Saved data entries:
- - -

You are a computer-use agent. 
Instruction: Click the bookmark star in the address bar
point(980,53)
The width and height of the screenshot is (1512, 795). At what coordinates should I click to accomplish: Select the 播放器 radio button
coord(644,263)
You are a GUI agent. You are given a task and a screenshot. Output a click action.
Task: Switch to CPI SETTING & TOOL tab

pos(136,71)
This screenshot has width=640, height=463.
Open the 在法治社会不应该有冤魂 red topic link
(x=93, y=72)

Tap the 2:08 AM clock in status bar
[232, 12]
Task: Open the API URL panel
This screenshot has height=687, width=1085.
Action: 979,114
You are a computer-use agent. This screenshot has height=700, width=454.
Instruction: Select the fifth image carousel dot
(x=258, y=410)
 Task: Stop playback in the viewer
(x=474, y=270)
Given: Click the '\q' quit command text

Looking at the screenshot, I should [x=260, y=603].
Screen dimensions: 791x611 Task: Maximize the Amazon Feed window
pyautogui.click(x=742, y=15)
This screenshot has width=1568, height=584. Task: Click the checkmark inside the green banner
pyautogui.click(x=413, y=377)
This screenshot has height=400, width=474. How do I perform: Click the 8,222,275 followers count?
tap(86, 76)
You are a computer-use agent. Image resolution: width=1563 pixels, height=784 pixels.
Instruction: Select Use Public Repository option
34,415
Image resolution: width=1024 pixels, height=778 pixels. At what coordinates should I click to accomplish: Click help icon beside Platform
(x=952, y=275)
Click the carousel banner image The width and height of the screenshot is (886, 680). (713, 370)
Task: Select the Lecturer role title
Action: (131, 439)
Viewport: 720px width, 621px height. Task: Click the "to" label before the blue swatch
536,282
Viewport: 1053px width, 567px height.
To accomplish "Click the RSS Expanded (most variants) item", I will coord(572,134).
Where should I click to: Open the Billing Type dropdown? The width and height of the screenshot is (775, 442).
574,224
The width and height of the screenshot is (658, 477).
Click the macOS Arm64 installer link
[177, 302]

- - -

> **Problem requirements**: Return all of the lines above exactly, with none omitted.

> **Result of this exercise**:
You are a computer-use agent. 
Instruction: Click the bookmark star in the address bar
point(980,53)
The width and height of the screenshot is (1512, 795). At what coordinates should I click to accomplish: Select the 播放器 radio button
coord(644,263)
You are a GUI agent. You are given a task and a screenshot. Output a click action.
Task: Switch to CPI SETTING & TOOL tab

pos(136,71)
This screenshot has width=640, height=463.
Open the 在法治社会不应该有冤魂 red topic link
(x=93, y=72)

Tap the 2:08 AM clock in status bar
[232, 12]
Task: Open the API URL panel
This screenshot has height=687, width=1085.
Action: 979,114
You are a computer-use agent. This screenshot has height=700, width=454.
Instruction: Select the fifth image carousel dot
(x=258, y=410)
 Task: Stop playback in the viewer
(x=474, y=270)
Given: Click the '\q' quit command text

Looking at the screenshot, I should [x=260, y=603].
Screen dimensions: 791x611 Task: Maximize the Amazon Feed window
pyautogui.click(x=742, y=15)
This screenshot has width=1568, height=584. Task: Click the checkmark inside the green banner
pyautogui.click(x=413, y=377)
This screenshot has height=400, width=474. How do I perform: Click the 8,222,275 followers count?
tap(86, 76)
You are a computer-use agent. Image resolution: width=1563 pixels, height=784 pixels.
Instruction: Select Use Public Repository option
34,415
Image resolution: width=1024 pixels, height=778 pixels. At what coordinates should I click to accomplish: Click help icon beside Platform
(x=952, y=275)
Click the carousel banner image The width and height of the screenshot is (886, 680). (713, 370)
Task: Select the Lecturer role title
Action: (131, 439)
Viewport: 720px width, 621px height. Task: Click the "to" label before the blue swatch
536,282
Viewport: 1053px width, 567px height.
To accomplish "Click the RSS Expanded (most variants) item", I will coord(572,134).
Where should I click to: Open the Billing Type dropdown? The width and height of the screenshot is (775, 442).
574,224
The width and height of the screenshot is (658, 477).
Click the macOS Arm64 installer link
[177, 302]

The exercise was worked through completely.